OttilieStonelady Mon 11-Oct-21 14:37:20

Honestly, I know it's frustrating but people genuinely do not understand what it is to be a GP. I live with one. He is broken. He leaves for work at 7am and gets home at 10pm. EVERY DAY. He still never has his tasks done. He works for a few hours every weekend. He still can't get through all his patients. It's awful. Doctors, especially GPs now have a notable higher risk of suicide than the general population. You couldn't pay me enough.

Cbtb Mon 11-Oct-21 14:38:01

“Shouldn't GPs look after those on their list first? Or would that be soul destroying?”

I’m not a Gp, but how is working OOH (out of hours) or doing vaccine clinics not looking after their patients? The patients need care at night don’t they? They need vaccines….there is a finite number of doctors and so may jobs that need doing- the Uk is very under doctored per head compared to similar countries- answer is simple hire more doctors!

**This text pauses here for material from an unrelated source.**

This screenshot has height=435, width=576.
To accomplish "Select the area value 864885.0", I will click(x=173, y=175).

Working in more that one environment is good for medical professionals as well because it allows them To keep their skills fresh and see other practice.

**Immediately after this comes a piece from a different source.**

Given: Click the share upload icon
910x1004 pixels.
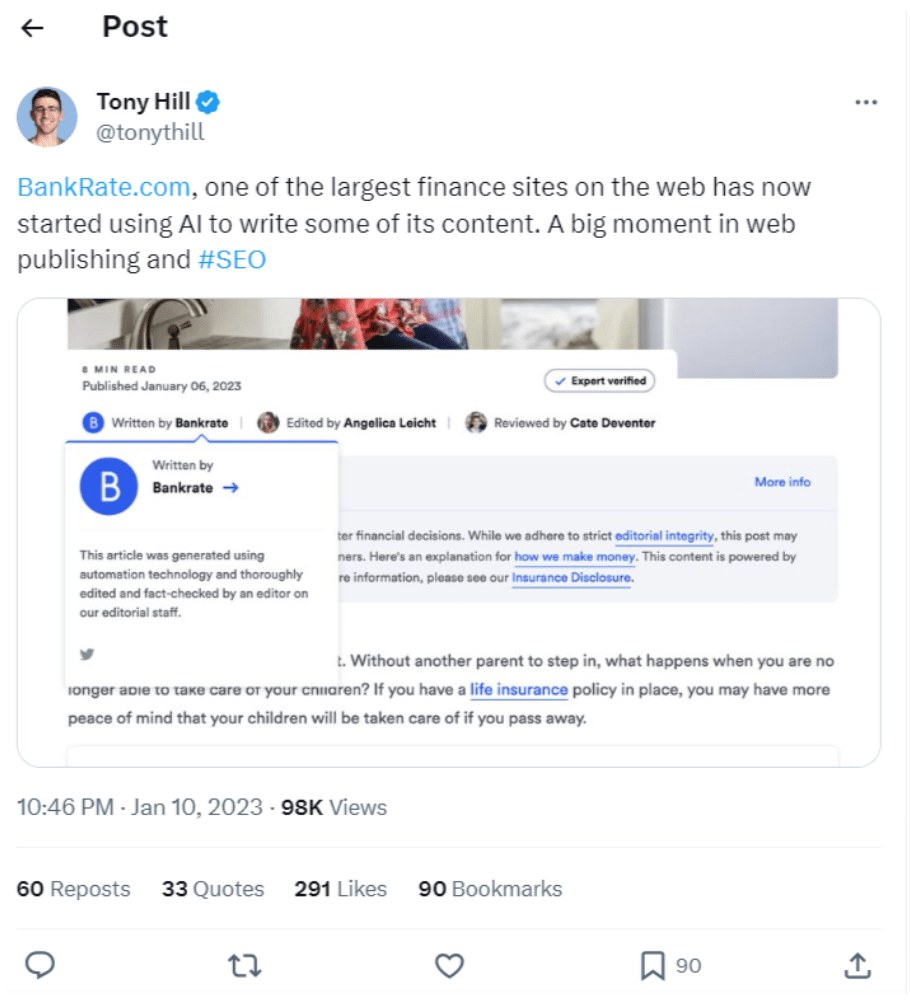Looking at the screenshot, I should (x=857, y=965).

cptartapp Mon 11-Oct-21 14:40:54

I work in a GP practice (nurse). In over thirty years I have never been so busy. The GP's neither. In the last month three senior staff with over 100 years experience between them have all retired early. At least two more due to go in the next two years.
We've all seen patients face to face throughout Covid, in addition to running a hot hub for symptomatic people wearing a paper mask for protection, and continue to do so.Now we're doing flu clinics on our days off and dealing with the unprecedented demand of a growing population that is routinely living into their 80's and 90's and beyond with a multitude of health issues. Plus the backlog of problems people didn't want to bother anyone with.
None of our staff FWIW work in out of hours, certainly nobody wants overtime, but covering self isolating and unwell colleagues over the last 18 months to maintain some semblance of service has become commonplace.
Some practIces have no doubt been poor, but to tar them all with the same brush is extremely demoralising.
Any yes to the kicking off and banging on the reception desk. Usually men of a certain age. Saw it twice last Friday.

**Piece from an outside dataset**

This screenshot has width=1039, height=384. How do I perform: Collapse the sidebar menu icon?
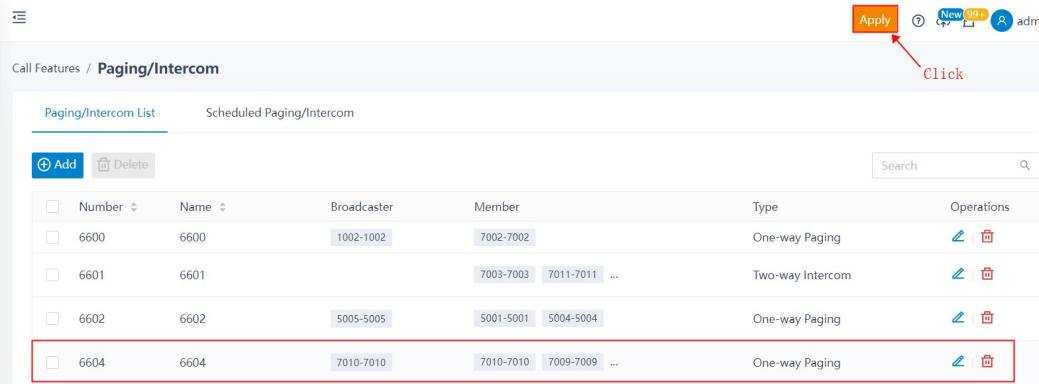click(19, 17)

Cbtb Mon 11-Oct-21 14:41:40

Rosie. I’m sorry about your birth injury. The government removed the funding for postnatal care from GP and gave it to the midwives and hospitals a while a ago (at the request of the midwife’s as well). The GP is not paid to provide care for your birth injury but Maternity services are and so your anger should be directed at them who took the money away from GPs and then haven’t provided a service

TrainforSpeed Mon 11-Oct-21 14:43:30

It's not the reveptionists' fault but it is the GP practice's. Ridiculous that their own system requires you to call back tomorrow when they could just make the appointment for you today

RosieLemonade Mon 11-Oct-21 14:50:07

@Cbtb entirely understandable but would have been nice for her to explain this to me rather than hanging up the phone! I would have then understood where to look for help. Please understand I was never angry with the GP but the receptionist who hung up on me.